Le modèle peut être adapté à toute sorte de plan à cotisations définies et comprend un module de test de scénario. Il a déjà été utilisé à deux occasions, d'abord pour un nouveau plan au Bénin, puis pour un plan existant (Ejo Heza LTSS) au Rwanda, tous deux pour le secteur informel. Dans les deux cas, les hypothèses de base ont été déterminées par une approche collaborative entre l'équipe de la Banque mondiale et les architectes du plan dans le pays, non seulement pour prendre en compte avec précision le contexte du pays mais aussi pour s'assurer que le modèle est suffisamment compris par les personnels impliqués dans la gestion du plan. Ce processus s'est avéré essentiel pour l'appropriation des résultats du SVAT.

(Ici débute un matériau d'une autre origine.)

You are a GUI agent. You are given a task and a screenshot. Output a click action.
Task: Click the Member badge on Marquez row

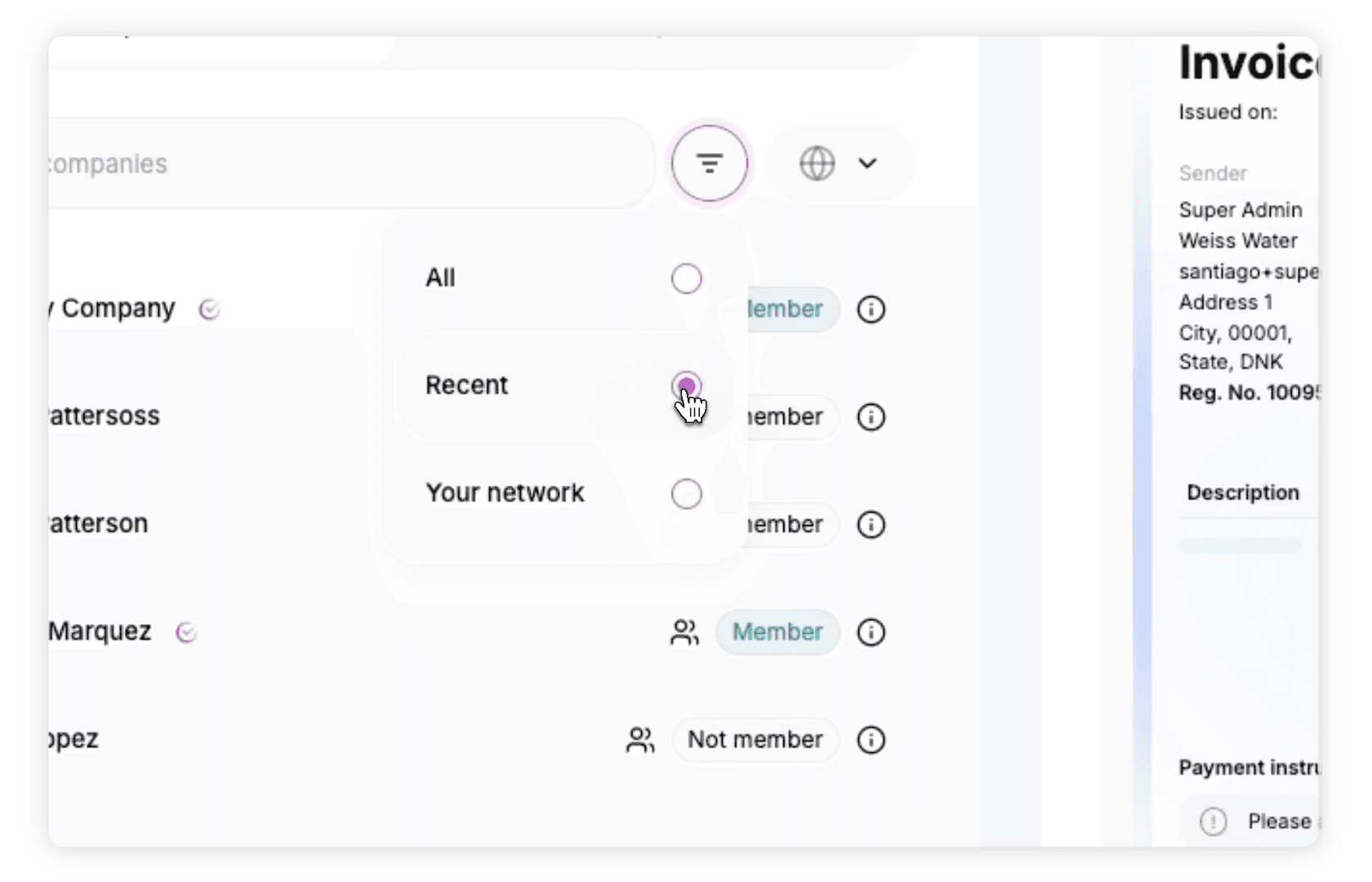point(777,632)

Le modèle SVAT, un outil de suivi
Le modèle SVAT, ou tout autre modèle de ce type, doit être autant que possible, ancré dans la réalité du pays. L'ensemble des hypothèses, ainsi que les résultats, doivent décrire un univers crédible, reflétant la population ciblée, l'environnement macro-économique, le contexte financier, etc.
Cependant comme aucun modèle ne s'est jamais avéré capable d'estimer les résultats avec une absolue précision, il s'agit également d'un outil prescriptif qui définit une stratégie, mais qui demande à être constamment adapté, au fur et à mesure que l'expérience s’accumule. Au-delà de l'évaluation de la viabilité d'un programme de protection sociale donné, le SVAT est un outil de suivi qui aide les administrateurs du régime à comparer les résultats réels aux résultats escomptés et à corriger le tir si nécessaire.
Ce blog est le dernier d'une série consacrée aux différents chapitres du rapport "Social Protection for the Informal Economy: Operational Lessons for Developing Countries in Africa and Beyond."